I managed to fix that by modifying the code in dbt_packages/dbt_unit_testing/macros/overrides.sql:

return (builtins.ref(project_or_package, model_name, **kwargs)) ->
{{ return (builtins.ref(model_name, **kwargs)) }}

But I'm not sure how this change may affect unit tests. Is there a better way to fix the issue if we want to avoid changing ref in all models like: select * from {{ dbt_unit_testing.ref('stg_customers') }}

Here is an example of a Python model:

def model(dbt, session):

    dbt.config(
        materialized = "table"
    )

    # get data from staging table
    sf_table = dbt.ref("my_snowflake_table")

    # describe the data
    data_profiling = sf_table.describe()

    return data_profiling

Thanks!

maksimkrupeninepam commented 1 year ago

Another issue with Python models was related to model versions. But we fixed that by using the latest version of the package (v0.3.2) as suggested in issue #160.

Thanks for the fix.

jacksond80 commented 11 months ago

We have faced the same issue. We resolved in a slightly different way. We use docker and rebuild the image on release so editing the dbt-unit-testing package file directly wasn't really a viable solution for us. We needed a way that we own, and hence version control.
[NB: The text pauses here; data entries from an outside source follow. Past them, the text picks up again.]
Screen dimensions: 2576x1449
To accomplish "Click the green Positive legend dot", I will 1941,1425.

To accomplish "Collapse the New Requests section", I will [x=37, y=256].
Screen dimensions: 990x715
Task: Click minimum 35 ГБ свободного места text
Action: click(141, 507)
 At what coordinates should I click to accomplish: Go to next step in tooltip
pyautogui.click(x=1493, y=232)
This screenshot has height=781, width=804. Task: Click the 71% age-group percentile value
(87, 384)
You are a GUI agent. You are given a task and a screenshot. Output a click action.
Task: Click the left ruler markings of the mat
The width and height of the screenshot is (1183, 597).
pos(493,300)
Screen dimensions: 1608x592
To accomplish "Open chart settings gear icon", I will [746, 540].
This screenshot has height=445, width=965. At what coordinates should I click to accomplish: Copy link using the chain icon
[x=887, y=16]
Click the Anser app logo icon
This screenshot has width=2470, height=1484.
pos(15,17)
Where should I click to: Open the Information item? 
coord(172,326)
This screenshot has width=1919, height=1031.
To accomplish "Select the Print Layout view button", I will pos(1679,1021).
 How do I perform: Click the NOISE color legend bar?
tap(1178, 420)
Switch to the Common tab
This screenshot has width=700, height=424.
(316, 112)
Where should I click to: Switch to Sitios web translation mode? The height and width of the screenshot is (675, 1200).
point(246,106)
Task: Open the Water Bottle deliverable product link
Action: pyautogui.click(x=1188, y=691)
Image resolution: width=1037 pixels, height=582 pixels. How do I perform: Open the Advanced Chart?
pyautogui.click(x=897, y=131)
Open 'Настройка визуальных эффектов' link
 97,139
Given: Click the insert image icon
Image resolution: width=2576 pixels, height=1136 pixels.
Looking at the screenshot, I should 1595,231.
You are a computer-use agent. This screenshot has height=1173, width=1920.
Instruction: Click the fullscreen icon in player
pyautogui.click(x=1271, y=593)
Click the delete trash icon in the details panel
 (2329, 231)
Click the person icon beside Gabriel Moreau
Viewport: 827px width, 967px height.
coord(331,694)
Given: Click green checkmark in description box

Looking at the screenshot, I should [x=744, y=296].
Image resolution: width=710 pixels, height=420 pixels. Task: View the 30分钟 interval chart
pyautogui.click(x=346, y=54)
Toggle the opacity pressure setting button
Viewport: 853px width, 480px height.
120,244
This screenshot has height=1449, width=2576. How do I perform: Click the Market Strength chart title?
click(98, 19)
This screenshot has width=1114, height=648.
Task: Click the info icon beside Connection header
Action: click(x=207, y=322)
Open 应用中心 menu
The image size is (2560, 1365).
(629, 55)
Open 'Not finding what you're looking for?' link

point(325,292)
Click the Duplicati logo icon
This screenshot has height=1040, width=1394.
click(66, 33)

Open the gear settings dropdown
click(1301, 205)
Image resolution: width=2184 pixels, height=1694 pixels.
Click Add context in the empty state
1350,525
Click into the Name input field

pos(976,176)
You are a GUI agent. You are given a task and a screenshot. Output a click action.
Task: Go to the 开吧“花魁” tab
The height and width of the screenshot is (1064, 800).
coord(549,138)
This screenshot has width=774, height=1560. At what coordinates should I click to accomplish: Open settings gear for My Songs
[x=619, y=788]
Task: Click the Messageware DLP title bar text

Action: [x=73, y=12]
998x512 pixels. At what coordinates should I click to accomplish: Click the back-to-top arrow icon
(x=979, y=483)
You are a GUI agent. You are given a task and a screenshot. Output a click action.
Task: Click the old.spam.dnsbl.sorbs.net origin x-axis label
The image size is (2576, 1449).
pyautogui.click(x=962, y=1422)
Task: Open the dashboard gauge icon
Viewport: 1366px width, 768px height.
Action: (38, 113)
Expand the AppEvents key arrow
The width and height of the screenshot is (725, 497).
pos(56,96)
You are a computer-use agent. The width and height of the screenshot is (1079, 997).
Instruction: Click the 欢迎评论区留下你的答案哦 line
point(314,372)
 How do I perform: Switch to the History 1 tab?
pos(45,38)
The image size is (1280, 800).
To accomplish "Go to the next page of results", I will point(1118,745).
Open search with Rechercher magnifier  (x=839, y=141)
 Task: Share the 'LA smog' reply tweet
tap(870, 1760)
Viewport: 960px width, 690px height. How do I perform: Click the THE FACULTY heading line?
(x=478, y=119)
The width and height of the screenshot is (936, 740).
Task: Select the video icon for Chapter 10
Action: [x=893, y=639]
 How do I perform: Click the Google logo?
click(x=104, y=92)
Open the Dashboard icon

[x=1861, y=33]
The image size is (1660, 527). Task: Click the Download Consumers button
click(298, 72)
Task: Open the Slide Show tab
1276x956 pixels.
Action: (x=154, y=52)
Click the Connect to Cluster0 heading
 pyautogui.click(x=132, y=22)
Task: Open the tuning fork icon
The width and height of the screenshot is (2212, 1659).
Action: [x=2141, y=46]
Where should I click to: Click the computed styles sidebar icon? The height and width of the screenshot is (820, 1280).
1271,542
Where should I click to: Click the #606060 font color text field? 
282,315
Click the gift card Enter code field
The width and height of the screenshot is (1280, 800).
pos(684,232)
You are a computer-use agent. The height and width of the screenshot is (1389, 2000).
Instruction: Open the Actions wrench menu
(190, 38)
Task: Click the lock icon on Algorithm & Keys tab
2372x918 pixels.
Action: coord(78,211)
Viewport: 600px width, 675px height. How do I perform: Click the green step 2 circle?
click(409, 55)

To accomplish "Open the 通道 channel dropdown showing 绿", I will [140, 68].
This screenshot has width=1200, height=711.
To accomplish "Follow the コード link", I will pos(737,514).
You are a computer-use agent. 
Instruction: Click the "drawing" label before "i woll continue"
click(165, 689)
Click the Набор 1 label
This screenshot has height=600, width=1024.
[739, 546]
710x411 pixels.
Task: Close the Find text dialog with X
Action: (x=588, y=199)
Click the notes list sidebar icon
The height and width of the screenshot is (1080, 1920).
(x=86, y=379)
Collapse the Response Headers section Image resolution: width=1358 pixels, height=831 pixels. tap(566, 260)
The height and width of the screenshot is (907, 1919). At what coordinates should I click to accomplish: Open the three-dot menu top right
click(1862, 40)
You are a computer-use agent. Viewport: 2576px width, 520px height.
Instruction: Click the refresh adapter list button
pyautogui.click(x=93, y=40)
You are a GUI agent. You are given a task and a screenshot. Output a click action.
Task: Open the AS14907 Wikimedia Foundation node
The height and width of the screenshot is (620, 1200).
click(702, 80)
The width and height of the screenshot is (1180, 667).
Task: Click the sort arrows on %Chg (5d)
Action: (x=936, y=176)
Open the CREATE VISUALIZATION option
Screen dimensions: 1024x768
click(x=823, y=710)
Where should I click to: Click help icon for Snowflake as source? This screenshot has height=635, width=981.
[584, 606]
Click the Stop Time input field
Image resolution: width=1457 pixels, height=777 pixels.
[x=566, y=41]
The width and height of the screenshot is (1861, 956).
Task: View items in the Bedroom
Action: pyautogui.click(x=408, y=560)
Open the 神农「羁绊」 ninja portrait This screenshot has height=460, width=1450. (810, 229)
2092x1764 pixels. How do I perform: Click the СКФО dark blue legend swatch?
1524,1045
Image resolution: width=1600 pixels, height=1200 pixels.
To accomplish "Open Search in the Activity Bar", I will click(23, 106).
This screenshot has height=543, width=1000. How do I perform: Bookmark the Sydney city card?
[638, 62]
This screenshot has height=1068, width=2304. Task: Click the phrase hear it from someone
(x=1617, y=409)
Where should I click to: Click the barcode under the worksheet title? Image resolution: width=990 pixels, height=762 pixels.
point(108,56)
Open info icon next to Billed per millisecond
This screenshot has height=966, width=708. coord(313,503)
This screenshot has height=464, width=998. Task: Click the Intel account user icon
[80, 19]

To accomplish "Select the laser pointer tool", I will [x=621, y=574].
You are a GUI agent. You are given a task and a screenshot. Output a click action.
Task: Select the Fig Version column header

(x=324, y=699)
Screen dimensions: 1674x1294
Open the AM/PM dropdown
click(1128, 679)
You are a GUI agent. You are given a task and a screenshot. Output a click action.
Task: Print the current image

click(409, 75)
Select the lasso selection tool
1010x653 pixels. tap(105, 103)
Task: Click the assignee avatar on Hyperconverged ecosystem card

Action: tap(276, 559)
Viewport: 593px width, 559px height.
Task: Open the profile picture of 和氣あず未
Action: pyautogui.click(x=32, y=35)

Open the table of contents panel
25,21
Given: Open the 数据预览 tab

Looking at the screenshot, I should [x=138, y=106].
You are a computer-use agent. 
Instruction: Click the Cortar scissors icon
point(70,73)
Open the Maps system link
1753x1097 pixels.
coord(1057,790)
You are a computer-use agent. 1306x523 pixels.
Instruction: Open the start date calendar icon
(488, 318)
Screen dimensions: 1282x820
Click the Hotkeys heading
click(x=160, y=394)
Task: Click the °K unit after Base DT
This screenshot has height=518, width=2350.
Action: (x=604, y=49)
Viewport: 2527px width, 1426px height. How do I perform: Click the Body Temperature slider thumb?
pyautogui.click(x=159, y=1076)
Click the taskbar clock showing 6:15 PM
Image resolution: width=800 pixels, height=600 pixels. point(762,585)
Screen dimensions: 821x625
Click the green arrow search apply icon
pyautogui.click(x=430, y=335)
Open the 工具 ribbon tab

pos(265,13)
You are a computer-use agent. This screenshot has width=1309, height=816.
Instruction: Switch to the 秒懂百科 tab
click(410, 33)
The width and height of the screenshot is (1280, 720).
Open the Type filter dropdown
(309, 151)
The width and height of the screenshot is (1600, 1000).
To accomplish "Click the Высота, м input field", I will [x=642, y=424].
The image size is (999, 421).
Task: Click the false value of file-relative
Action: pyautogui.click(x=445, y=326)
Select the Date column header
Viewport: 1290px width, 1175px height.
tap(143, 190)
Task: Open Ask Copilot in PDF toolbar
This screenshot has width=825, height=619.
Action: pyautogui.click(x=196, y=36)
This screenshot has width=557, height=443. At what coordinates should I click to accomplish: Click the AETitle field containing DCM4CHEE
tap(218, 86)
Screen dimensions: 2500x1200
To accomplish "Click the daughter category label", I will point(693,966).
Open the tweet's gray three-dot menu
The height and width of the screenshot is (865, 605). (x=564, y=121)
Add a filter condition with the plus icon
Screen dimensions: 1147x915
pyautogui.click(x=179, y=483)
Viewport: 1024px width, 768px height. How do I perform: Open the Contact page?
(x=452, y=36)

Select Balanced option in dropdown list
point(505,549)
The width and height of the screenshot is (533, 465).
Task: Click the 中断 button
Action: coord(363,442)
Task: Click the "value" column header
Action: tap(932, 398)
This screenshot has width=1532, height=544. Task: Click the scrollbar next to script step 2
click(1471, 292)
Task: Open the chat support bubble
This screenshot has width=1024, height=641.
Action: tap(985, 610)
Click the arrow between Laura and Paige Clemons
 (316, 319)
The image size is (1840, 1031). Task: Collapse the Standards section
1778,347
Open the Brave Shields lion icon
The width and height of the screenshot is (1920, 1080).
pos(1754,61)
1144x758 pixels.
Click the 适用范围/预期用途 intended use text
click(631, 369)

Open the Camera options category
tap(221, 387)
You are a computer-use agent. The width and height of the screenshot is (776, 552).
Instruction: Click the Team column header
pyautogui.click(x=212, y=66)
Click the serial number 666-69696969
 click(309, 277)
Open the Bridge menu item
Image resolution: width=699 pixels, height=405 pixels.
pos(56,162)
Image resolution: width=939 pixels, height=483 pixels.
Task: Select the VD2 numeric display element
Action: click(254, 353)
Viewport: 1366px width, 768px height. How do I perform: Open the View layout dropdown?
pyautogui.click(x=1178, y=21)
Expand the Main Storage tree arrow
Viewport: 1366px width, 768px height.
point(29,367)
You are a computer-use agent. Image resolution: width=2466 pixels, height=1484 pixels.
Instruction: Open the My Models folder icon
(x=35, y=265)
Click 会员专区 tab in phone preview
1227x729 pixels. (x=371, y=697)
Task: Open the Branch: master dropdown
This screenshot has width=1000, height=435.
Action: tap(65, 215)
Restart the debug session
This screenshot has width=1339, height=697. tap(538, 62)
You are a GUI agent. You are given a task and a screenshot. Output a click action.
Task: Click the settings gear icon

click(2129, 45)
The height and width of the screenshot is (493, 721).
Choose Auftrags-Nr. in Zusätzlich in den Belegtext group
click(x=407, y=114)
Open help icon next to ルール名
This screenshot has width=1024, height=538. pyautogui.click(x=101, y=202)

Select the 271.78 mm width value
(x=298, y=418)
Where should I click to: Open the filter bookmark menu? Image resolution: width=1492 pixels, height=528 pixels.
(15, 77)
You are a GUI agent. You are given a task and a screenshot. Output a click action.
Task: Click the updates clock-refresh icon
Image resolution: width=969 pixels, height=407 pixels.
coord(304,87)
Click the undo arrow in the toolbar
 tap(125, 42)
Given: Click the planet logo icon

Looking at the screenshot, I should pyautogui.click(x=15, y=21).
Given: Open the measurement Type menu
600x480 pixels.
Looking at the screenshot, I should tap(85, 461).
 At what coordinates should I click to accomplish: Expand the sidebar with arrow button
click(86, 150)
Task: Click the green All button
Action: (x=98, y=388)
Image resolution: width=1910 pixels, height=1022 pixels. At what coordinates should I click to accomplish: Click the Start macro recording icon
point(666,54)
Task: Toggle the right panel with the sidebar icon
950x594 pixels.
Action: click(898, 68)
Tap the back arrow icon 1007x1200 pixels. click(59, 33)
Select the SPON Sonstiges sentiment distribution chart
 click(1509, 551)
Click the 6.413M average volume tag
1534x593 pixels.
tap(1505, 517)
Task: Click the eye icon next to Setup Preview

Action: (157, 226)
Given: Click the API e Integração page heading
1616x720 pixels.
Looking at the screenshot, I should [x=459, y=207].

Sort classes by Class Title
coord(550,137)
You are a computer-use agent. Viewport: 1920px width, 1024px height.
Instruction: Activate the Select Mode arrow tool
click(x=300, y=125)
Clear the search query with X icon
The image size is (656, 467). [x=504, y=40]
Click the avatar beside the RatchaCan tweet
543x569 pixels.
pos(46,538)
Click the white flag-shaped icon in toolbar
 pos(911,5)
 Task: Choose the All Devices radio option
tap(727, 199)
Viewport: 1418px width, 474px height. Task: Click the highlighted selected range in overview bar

We use the method suggested in the readme of this repo to override the ref and source macros:

{% macro ref() %}
   {{ return(dbt_unit_testing.ref(*varargs, **kwargs)) }}
{% endmacro %}

{% macro source() %}
   {{ return(dbt_unit_testing.source(*varargs, **kwargs)) }}
{% endmacro %}

We updated this to look like this:

{% macro ref() %}
   {% set python = kwargs["python"] | default (False) %}
   {% if python %}
      {{ return(dbt_unit_testing.ref(None, *varargs, **kwargs)) }}
   {% else %}
      {{ return(dbt_unit_testing.ref(*varargs, **kwargs)) }}
   {% endif %}
{% endmacro %}

{% macro source() %}
   {{ return(dbt_unit_testing.source(*varargs, **kwargs)) }}
{% endmacro %}

And then nothing needs change in your sql models, but in your python models, the signature of dbt ref calls should now be: dbt.ref(model_name, python=True)

We haven't come across a limitation yet, and it works for us. As far as we can tell you can't set the project_or_package_name variable from the python models anyway, so setting it to none when ref() is called from within a python model should be fine.

jsatyam7 commented 7 months ago

Hey @jacksond80 , I have tried your solution but it is giving me this error - 08:14:25 Encountered an error: Compilation Error call() got an unexpected keyword argument 'python'

in macro ref (macros/unit_testing_macro.sql) called by

I have changed the macro like this {% macro ref() %} {% set python = kwargs["python"] | default (False) %} {% if python %} {{ return(dbt_unit_testing.ref(None, *varargs, *kwargs)) }} {% else %} {{ return(dbt_unit_testing.ref(varargs, **kwargs)) }} {% endif %} {% endmacro %}

{% macro source() %} {{ return(dbt_unit_testing.source(*varargs, **kwargs)) }} {% endmacro %}

and calling my Python model like this - customers_df = dbt.ref("customers", python=True).to_pandas() Please let me know if i'm doing anything wrong here, thanks.

jacksond80 commented 7 months ago

@jsatyam7 I don't see anything obviously wrong, the error would suggest that you're attempted override of the ref() macro is not getting picked up. You can verify this by adding print statements to log to console so you can tell which macro gets called.

Is your macros path set correctly? (Do you have other macros that work ok in the macros folder?)